Il y a quelques mois, je rencontrais Vincent, alias Aiwazir. Au fil d’une conversation Skype, nous avons évoqué ensemble différents points liés au street art et à son illégalité. Vincent m’a raconté l’anecdote d’une interpellation à Bruxelles. Il a aussi parlé, en prenant le temps de réfléchir à chacune de ses réponses, du dialogue qu’il pense nécessaire entre une œuvre de street art et la ville, ainsi que de sa démarche artistique, emprunte d’humilité, tout en assumant une vision subjective de l’art urbain. Bienvenue dans le 5e épisode de Police, justice, street artistes.
Est-ce que tu peux te présenter et expliquer en quoi consiste ton travail dans la rue ?
Je m’appelle Vincent, j’ai 29 ans et demi. Je suis à Toulon depuis quelques mois, mais j’ai vécu 8 ans à Paris. C’est essentiellement là que j’ai graffé. Je fais ces cactus que je mets un petit peu partout. Mon nom d’artiste c’est Aiwazir. Dans la vie je travaille dans la com, je suis concepteur-rédacteur.
Tes petits cactus c’est du travail au pochoir ?
Absolument. Parce que techniquement il faut quelque chose qui soit rapide à poser. Quand on fait des grosses pièces, ça prend du temps et, mine de rien, y a toujours le risque de se faire prendre. C’est pour ça que quand je fais des pièces plus poussées, qui peuvent demander une quinzaine d’heures, c’est plutôt sur toile.
Ça te prend combien de temps de faire un cactus au pochoir ?
5 minutes.
Ça fait combien de temps que tu les fais ?
J’ai commencé en 2015. À la base, faut savoir que je me considère pas comme un artiste.
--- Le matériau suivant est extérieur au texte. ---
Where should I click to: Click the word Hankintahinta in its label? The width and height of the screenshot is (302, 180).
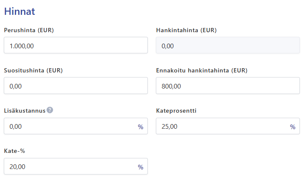(177, 30)
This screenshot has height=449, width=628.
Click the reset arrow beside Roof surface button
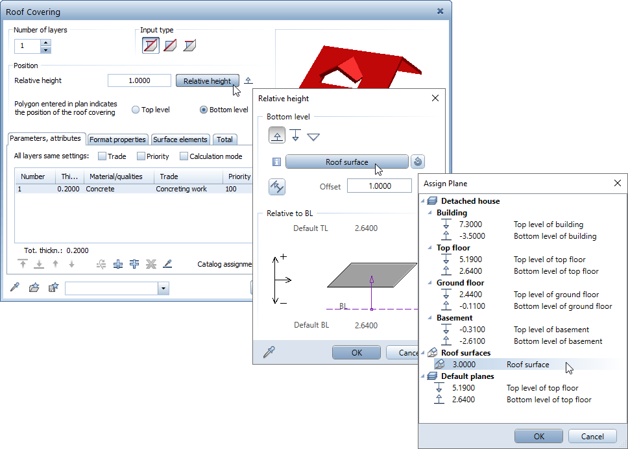[x=418, y=162]
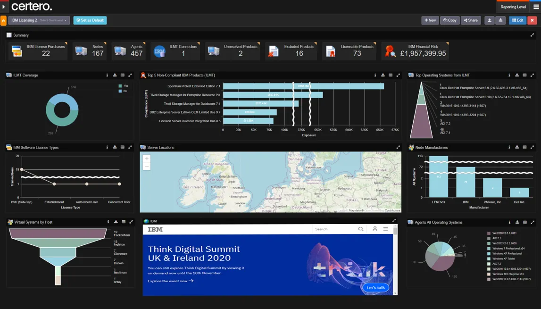Screen dimensions: 541x309
Task: Expand the left sidebar arrow beside Certero logo
Action: (x=3, y=7)
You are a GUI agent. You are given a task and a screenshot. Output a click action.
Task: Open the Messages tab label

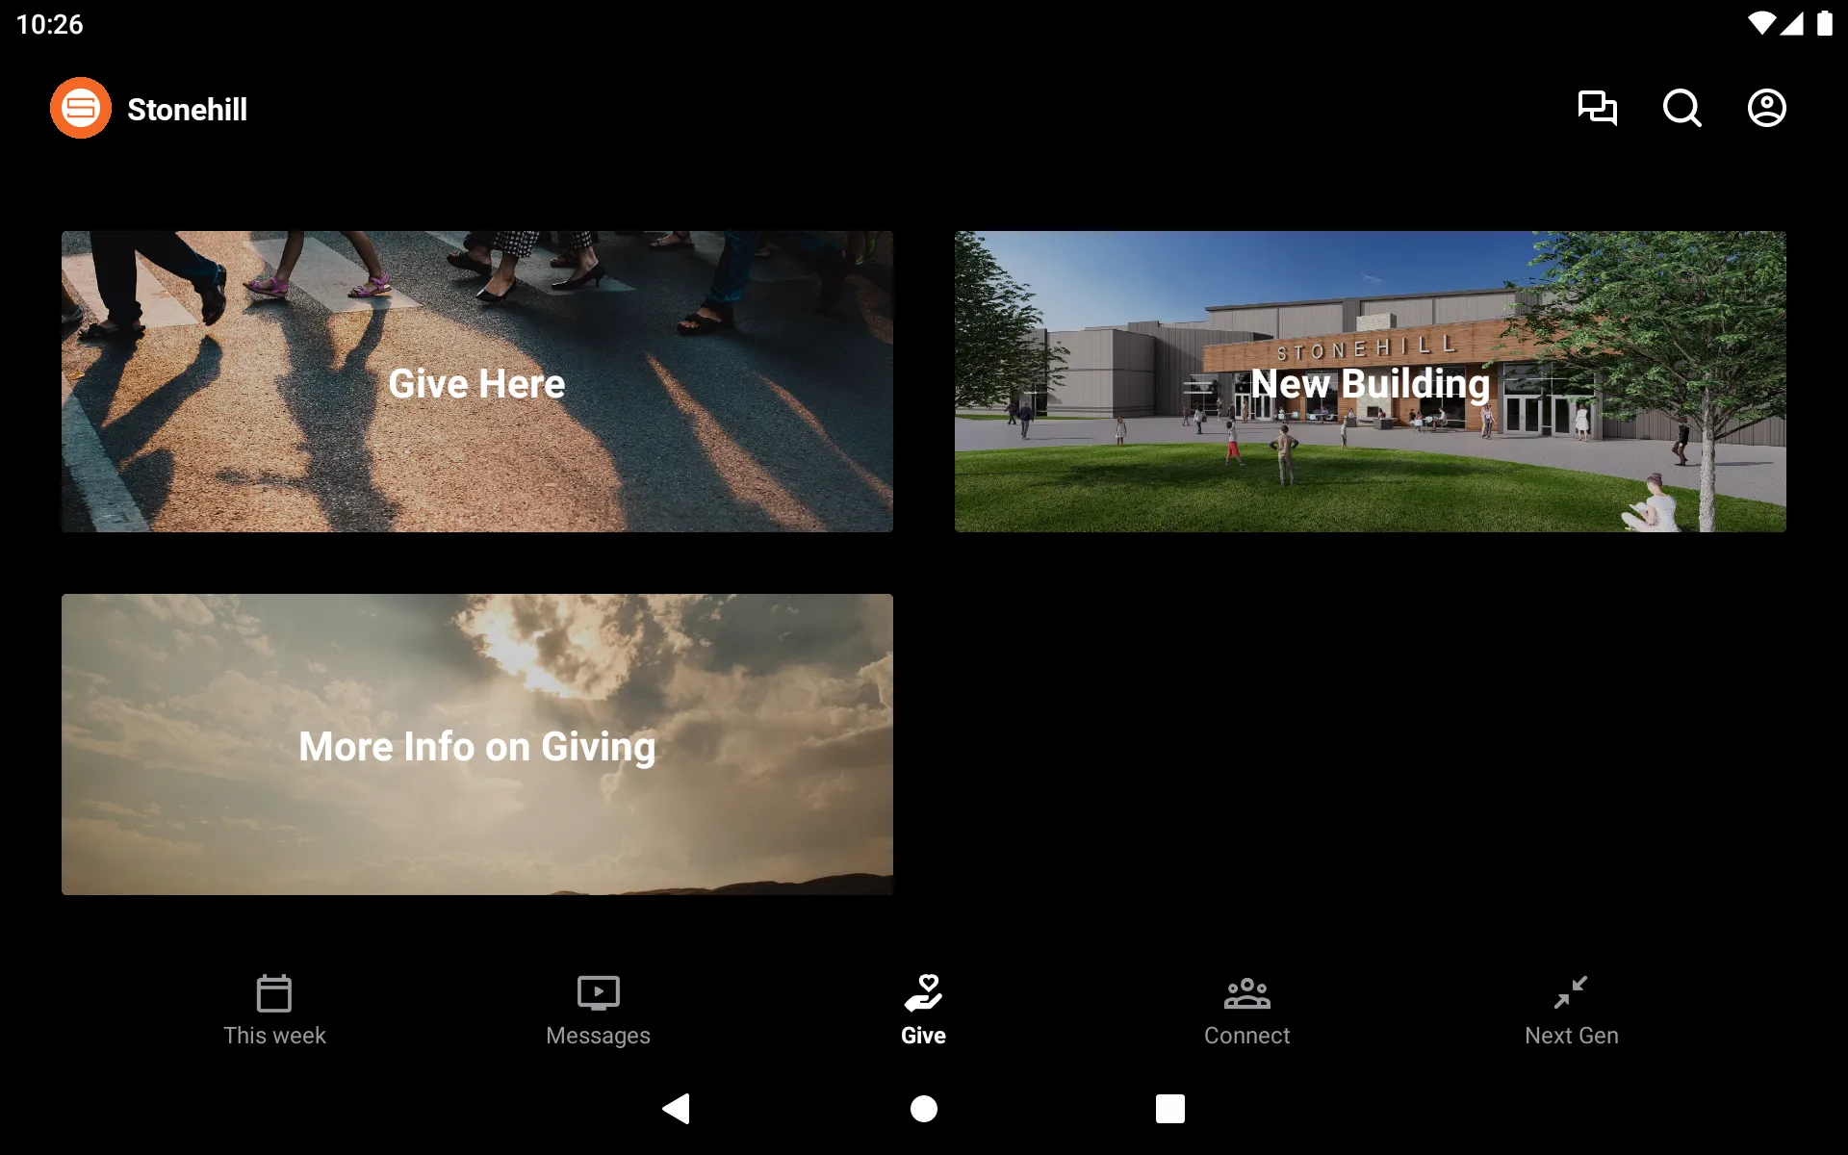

Mon domaine c’est plutôt les mots et le concept des choses. L’idée dans laquelle je, je fais ces cactus, c’est me balader et c’est laisser une trace, dire que j’étais ici. C’est moins quelque chose de graphique, vraiment travaillé, que laisser juste une petite trace.
Tu disais que le pochoir c’est pratique parce que ça limite le risque de se faire prendre. Tu t’es déjà fait prendre toi ?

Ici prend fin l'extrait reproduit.